* _ASSIGNMENT_:
Copy out the data below. Leave nothing out and alter nothing.

* _DATA FOR THE TASK_:
---+---

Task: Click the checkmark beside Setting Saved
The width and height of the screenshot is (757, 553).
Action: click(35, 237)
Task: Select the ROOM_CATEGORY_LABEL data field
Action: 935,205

---+---

* _YOUR RESPONSE_:
Task: Click the checkmark beside Setting Saved
The width and height of the screenshot is (757, 553).
Action: click(35, 237)
Task: Select the ROOM_CATEGORY_LABEL data field
Action: 935,205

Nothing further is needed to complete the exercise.